How would Porirua like to be remembered? What might Porirua’s true colours, feelings, textures, sights, sounds and letters to the world look like? The Porirua People’s Library wish to collaborate with people in Porirua – especially young people and settlermigrant communities – and welcome diverse voices not immediately visible or typically heard.We wish to support local storytellers from diverse backgrounds by hosting a series of community-based, ‘slow-media’ workshops and story- generating activities. By sharing our know-how in art, design,writing, drawing, photography, film, and audio recordings to offer form to these stories,we will build and launch a unique text, image and sound archive,made by the people and for the people of Porirua and the world. The project is led by Kerry Ann Lee with contributions including from artists Lana Lopesi, Faith Wilson, Andrew Matautia and Moses Viliamu.

Kerry Ann Lee is an artist, educator and zine-maker from Wellington. As an artist of third-generation Chinese decent, Lee’s work both at home and overseas has explored urban settlement and culture clash occurring in the space between private moments and public locations. With a background in graphic arts, she creates installation, print and image-based works that are expressive and socially engaged. Lee’s artwork meditates on themes of home, dis/location and difference, playfully investigating issues of identity and hybrid cultural formations through a variety of media.

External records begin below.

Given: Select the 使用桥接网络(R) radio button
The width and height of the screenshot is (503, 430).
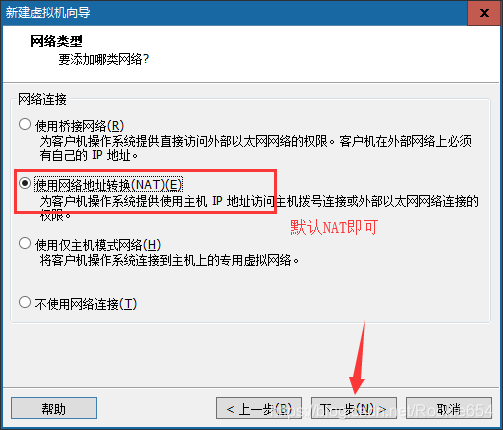Looking at the screenshot, I should click(x=25, y=125).
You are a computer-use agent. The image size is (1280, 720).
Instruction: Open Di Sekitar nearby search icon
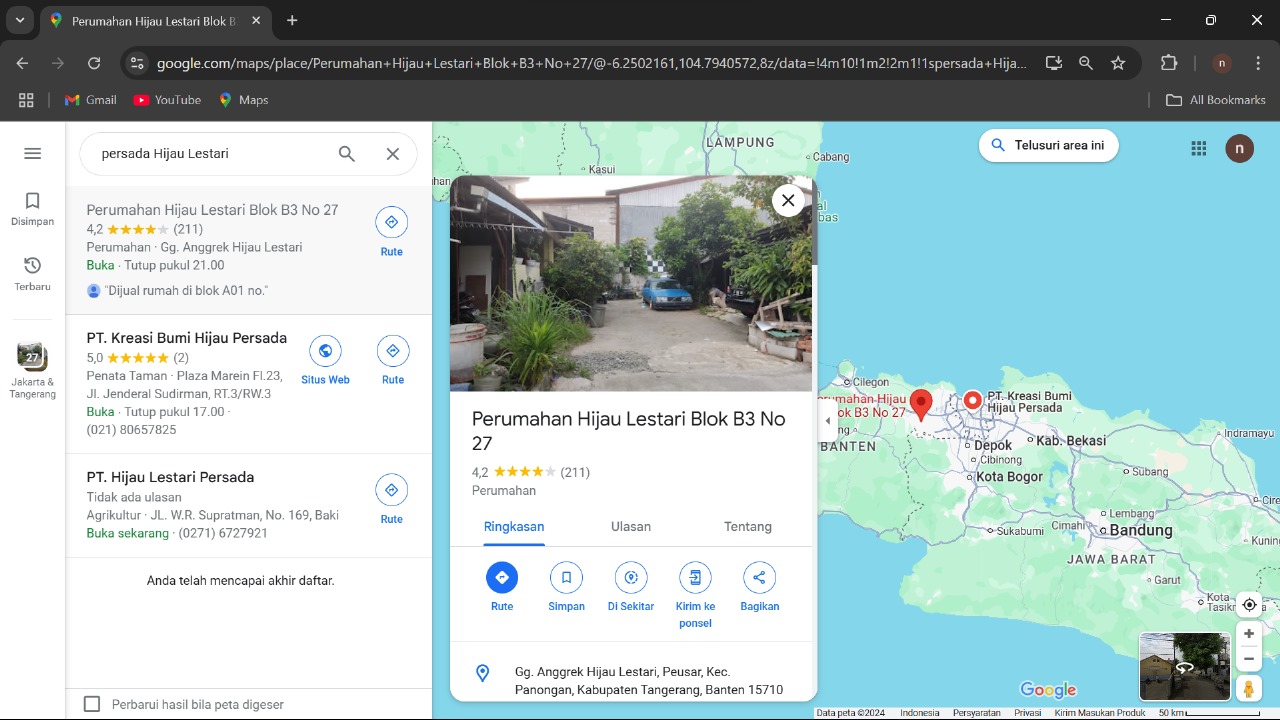click(x=630, y=578)
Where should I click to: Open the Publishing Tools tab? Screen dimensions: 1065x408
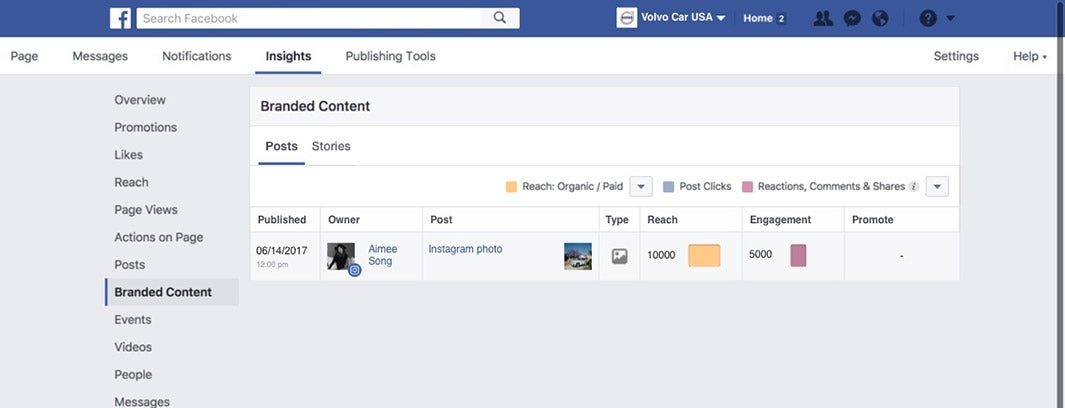390,56
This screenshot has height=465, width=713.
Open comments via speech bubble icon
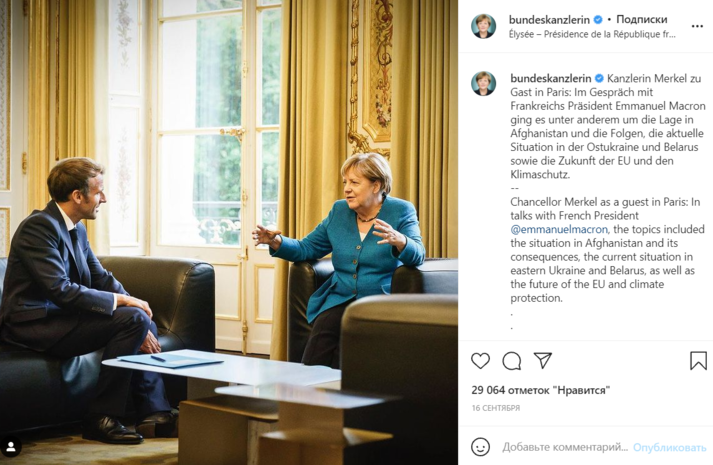click(x=512, y=361)
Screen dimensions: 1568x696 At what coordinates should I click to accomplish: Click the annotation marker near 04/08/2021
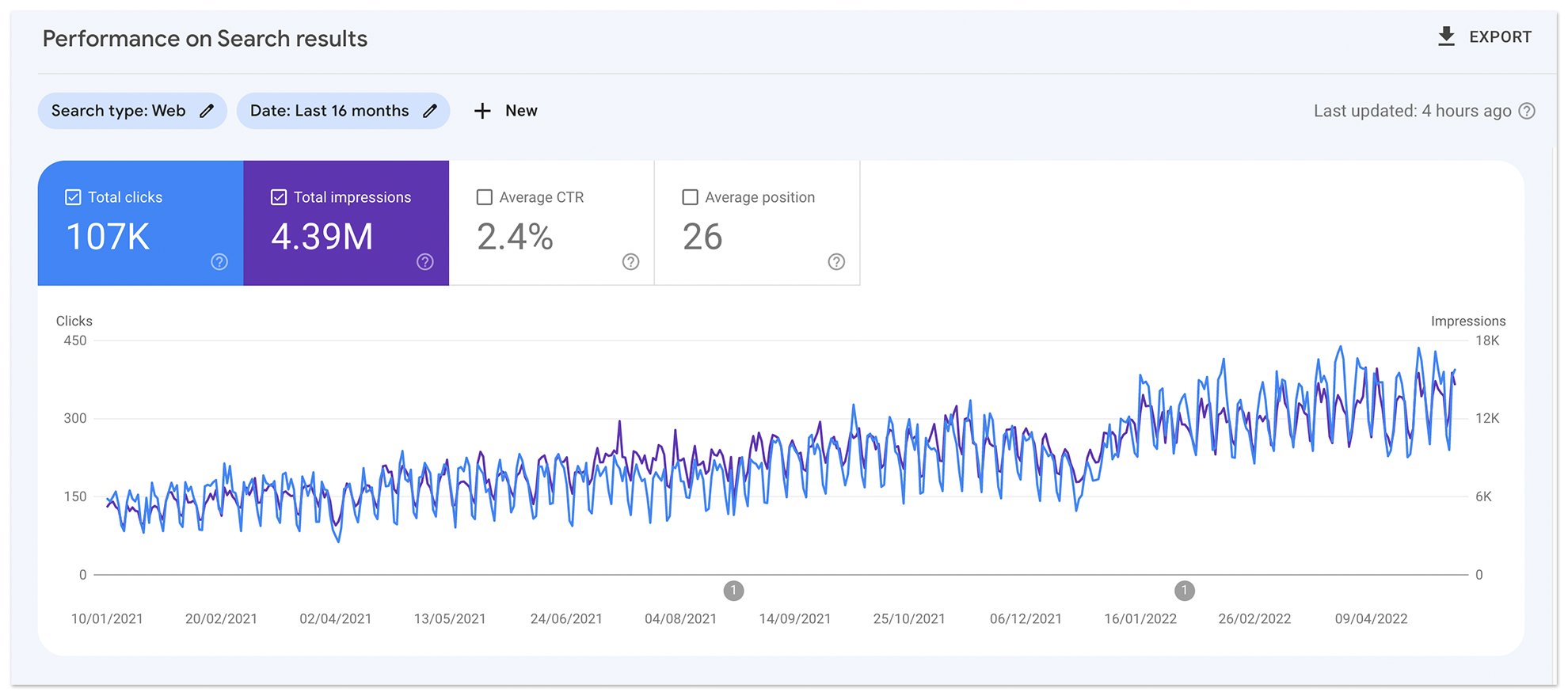point(734,591)
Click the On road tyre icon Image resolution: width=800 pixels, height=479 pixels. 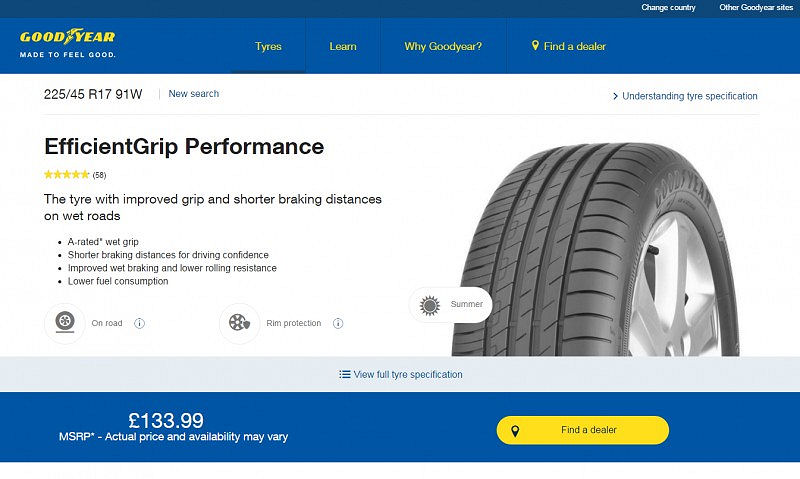pos(65,323)
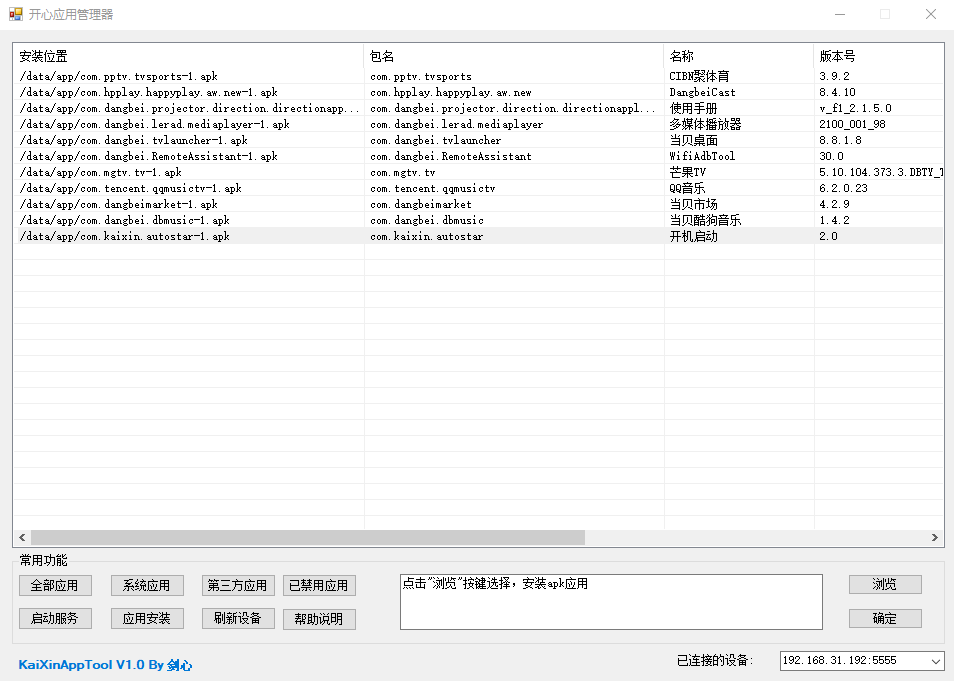Open the connected device dropdown list
This screenshot has width=954, height=681.
(x=937, y=660)
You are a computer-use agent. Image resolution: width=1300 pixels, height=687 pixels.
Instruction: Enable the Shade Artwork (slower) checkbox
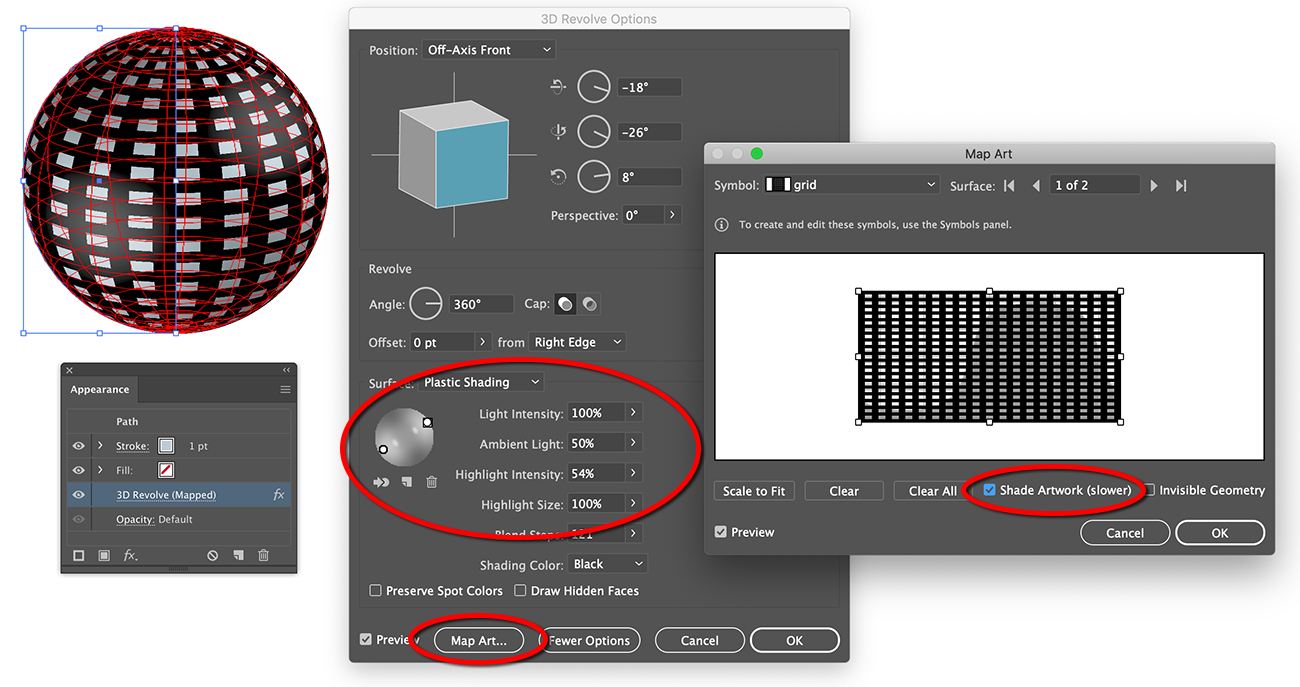990,490
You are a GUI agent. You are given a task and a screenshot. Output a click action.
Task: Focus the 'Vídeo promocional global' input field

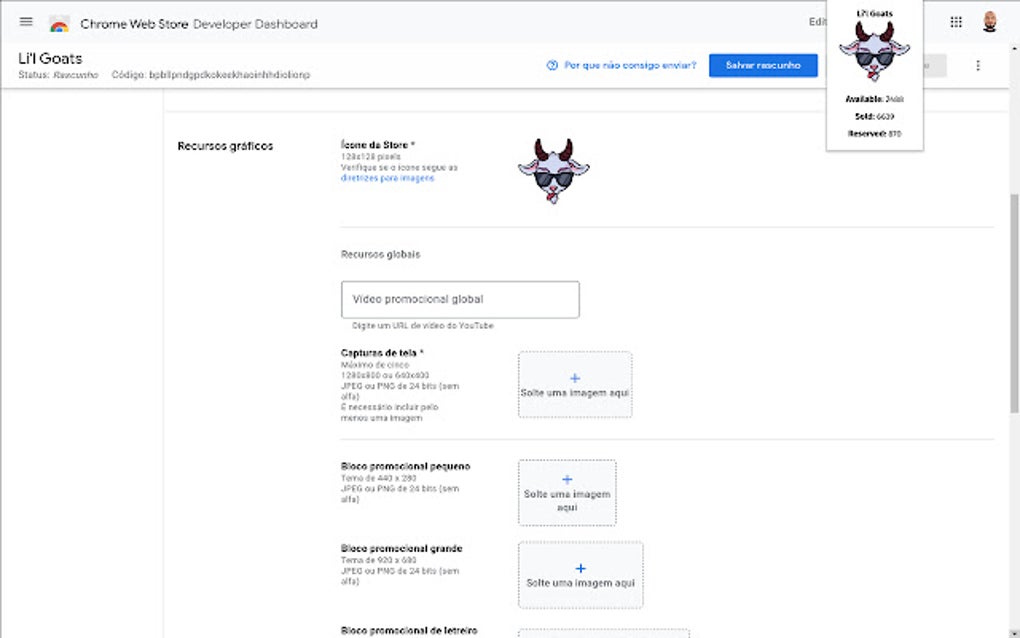460,299
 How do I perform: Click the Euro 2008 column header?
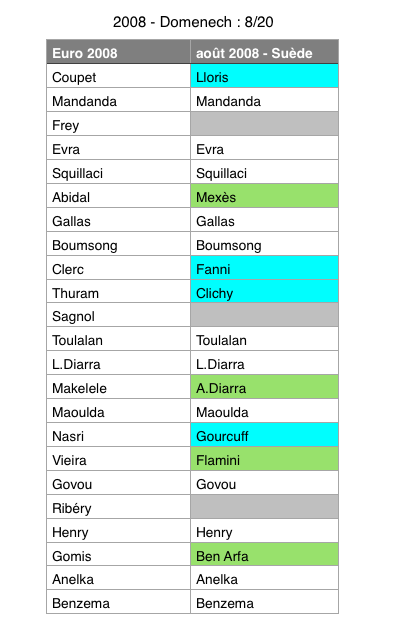[118, 52]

Lana Lopesi is writer and social practitioner who graduated from Elam School of Fine Art in 2013. Both her writing and art practices are firmly based in Pacific communities using social and collaborative strategies to engage with audiences. Recently she completed a project in collaboration Ioana Gordon-Smith for the Whau Arts Festival, Auckland called Localise. Localise involved the production of a daily newspaper for a week which explored both how communities can respond to the form of a newspaper while also bringing up wider conversations about Community based practice.

Faith Wilson is a writer and sometimes performance artist /collaborator / cultural critic. She graduated from the International School of Modern Letters with an MA in Creative Writing last year, and continues to write politically conscious poetry that focusses on her identity as a Samoan/Palagi mix growing up in Aotearoa.